Interactome analyses revealed that the U1 snRNP machinery overlaps extensively with the RNAP II machinery and contains multiple ALS/SMA-causative proteins

Abstract

Mutations in multiple RNA/DNA binding proteins cause Amyotrophic Lateral Sclerosis (ALS). Included among these are the three members of the FET family (FUS, EWSR1 and TAF15) and the structurally similar MATR3. Here, we characterized the interactomes of these four proteins, revealing that they largely have unique interactors, but share in common an association with U1 snRNP. The latter observation led us to analyze the interactome of the U1 snRNP machinery. Surprisingly, this analysis revealed the interactome contains ~220 components, and of these, >200 are shared with the RNA polymerase II (RNAP II) machinery. Among the shared components are multiple ALS and Spinal muscular Atrophy (SMA)-causative proteins and numerous discrete complexes, including the SMN complex, transcription factor complexes, and RNA processing complexes. Together, our data indicate that the RNAP II/U1 snRNP machinery functions in a wide variety of molecular pathways, and these pathways are candidates for playing roles in ALS/SMA pathogenesis.

Figure 1

FET proteins and MATR3 associate with U1 snRNP. (a) Immunoprecipitations (IPs) were carried out with antibodies to FET proteins or MATR3 followed by analysis on a Coomassie-stained gel. Molecular weight markers and protein identified by mass spectrometry are indicated. (b) IPs were carried out from nuclear extract using a negative control antibody (EIF4A3) or an antibody to the SNRPC subunit of the U1 snRNP followed by Westerns with the indicated antibodies. (c) IPs were carried out with the indicated antibodies from nuclear extract treated with a U1 snRNA AMO or a negative control AMO followed by Western using the SNRPC antibody. (d) Same as (c) except that total RNAs from the IPs were examined on a denaturing gel stained with ethidium bromide.

Figure 2

Top hit interactors in the FET proteins and MATR3 interactomes.
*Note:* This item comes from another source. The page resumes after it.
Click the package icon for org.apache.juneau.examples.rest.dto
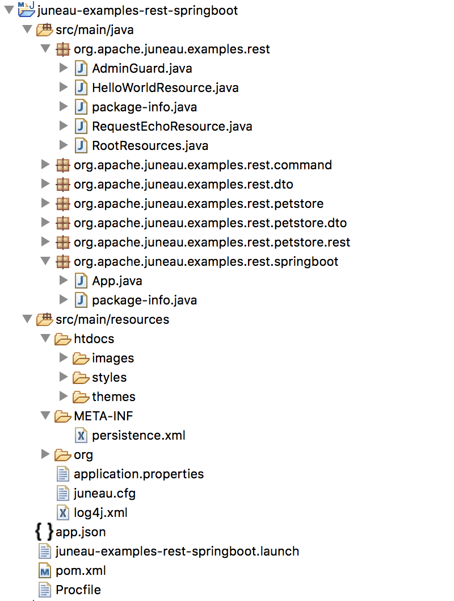Viewport: 454px width, 601px height. pyautogui.click(x=63, y=185)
The top ranked (by total peptide number) proteins in each interactome are shown. The rank, HGNC official symbol, calculated molecular weight, best-known function, total and unique peptide counts are shown. Functions in splicing (pink), transcription (txn, orange), DNA damage response (green), neuronal (blue) and other (black) are indicated. The symbols of ALS-causative proteins are in red. The stars indicate U1 snRNP components.

Figure 3

Protein-protein interaction network of the FUS interactome. The network of the FUS interactome constructed using STRING database (confidence score >0.7) is shown. Disconnected nodes are omitted. Protein complexes and clusters of functionally related proteins are indicated by yellow circles and blue circles, respectively. The ALS and SMA-causative proteins are in red.

Figure 4

Protein-protein interaction network of the EWSR1 interactome. Same as Fig. 3, except that the network of the EWSR1 interactome is shown. The ALS and SMA causative proteins are in red.

Figure 5

Protein-protein interaction network of the TAF15 interactome. Same as Fig. 3, except that the network of the TAF15 interactome is shown. The ALS causative proteins are in red.

Figure 6

Protein-protein interaction network of the MATR3 interactome. Same as Fig. 3, except that the network of the MATR3 interactome is shown. The ALS causative proteins are in red.

Figure 7

Protein-protein interaction network of the U1 snRNP machinery. Same as Fig. 3, except that the network of the U1 snRNP interactome is shown.

Figure 8

The U1 snRNP machinery overlaps with the RNAP II machinery. (a) Venn diagram showing overlap of the U1 snRNP and RNAP II machineries. (b) HeLa cell nuclear extract was separated on a Sephacryl-S500 column. The indicated fractions were used for Western analyses with antibodies against RNAP II and U1 snRNP components (SNRPA and SNRPC). Fraction 25 is the void volume and 69 is the included volume. (c) IPs were carried out from nuclear extract using an antibody to the POLR2A subunit of the RNAP II (left panel) or an antibody to the SNRPC subunit of the U1 snRNP (right panel) as well as a negative control antibody (EIF4A3) followed by Westerns with antibodies to the DEAD box helicases (DHX9, DDX5 and DDX17). (d) IPs were carried out with the indicated antibodies from nuclear extract treated with a U1 snRNA AMO or a negative control AMO followed by Western using the SNRPC antibody.